Capturing her story has been both humbling and instructive. Along the way, we’ve gathered lessons on how storytelling can move beyond awareness and toward impact. Here are five lessons from the field that continue to shape our approach to social justice filmmaking.
1. Lead with Humanity, Not Statistics
Numbers can illustrate the scope of a crisis, but they rarely touch the heart. Filming The Orange Print, we saw how Erica’s work is rooted in the lives of real people—mothers, sons, neighbors, survivors. By focusing on individual voices, we captured the humanity behind the headlines. A single story can shift perspective more deeply than a thousand statistics.
2. Build Trust Before You Press Record
Communities affected by violence carry layers of trauma and mistrust. To capture their truth, you must earn the right to listen. Our cameras didn’t roll until relationships were built, and spaces were respected. This trust opened doors to authentic moments—conversations, ceremonies, and acts of resilience—that no staged interview could replicate.
3. Make the Invisible Visible
Social change often happens in spaces that go unnoticed—healing circles, quiet moments between mentors and youth, neighborhood walks where safety is reclaimed one block at a time. In The Orange Print, we sought to illuminate the often-unseen labor of peace work. By spotlighting the “behind-the-scenes,” we revealed the invisible scaffolding of change.
4. Amplify, Don’t Author
As filmmakers, our job isn’t to speak for communities—it’s to amplify their voices. With Erica Ford, the vision was clear: The Orange Print had to reflect her blueprint, not ours. This meant listening, adapting, and ensuring that the documentary became a vessel for her message, not an interpretation of it. True storytelling for social change requires humility.

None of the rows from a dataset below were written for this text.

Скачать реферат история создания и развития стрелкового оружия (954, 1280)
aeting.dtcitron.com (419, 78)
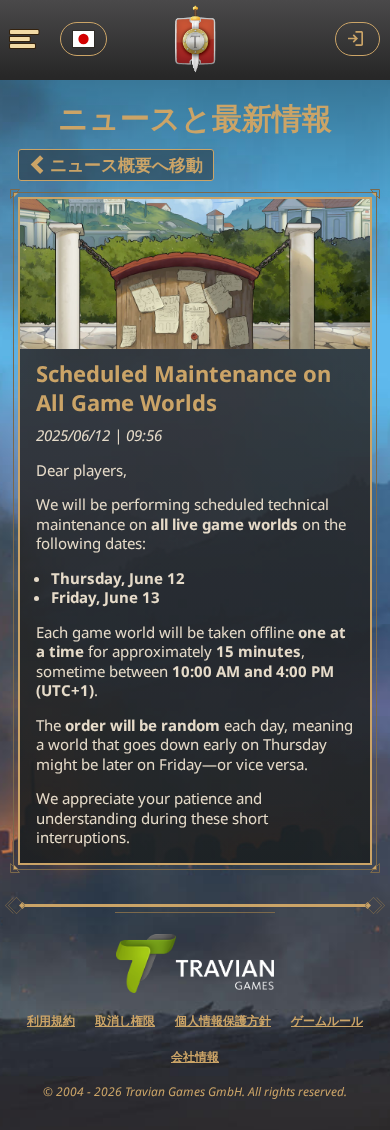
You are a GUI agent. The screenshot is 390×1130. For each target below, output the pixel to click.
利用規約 (51, 1020)
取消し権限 (125, 1020)
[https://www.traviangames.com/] (195, 964)
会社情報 (195, 1056)
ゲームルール (327, 1020)
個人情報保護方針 (223, 1020)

5. Leave More Than a Film Behind
A documentary should spark dialogue, but it should also leave something tangible with the community. With The Orange Print, we designed the project as both a film and a resource—a tool that schools, activists, and policymakers can use in the fight for peace. Social change filmmaking isn’t complete when the credits roll; its impact lives on in the hands of those who use it.
Final Thoughts
Filming The Orange Print has shown us that storytelling can be both art and activism. It requires empathy, patience, and a commitment to truth-telling. Erica Ford’s journey reminds us that when stories are told with integrity, they can do more than raise awareness—they can shift culture, inspire action, and lay the foundation for a more just future.
At Ibis River Studios, this is the heart of our mission: to tell stories that don’t just observe change, but help create it.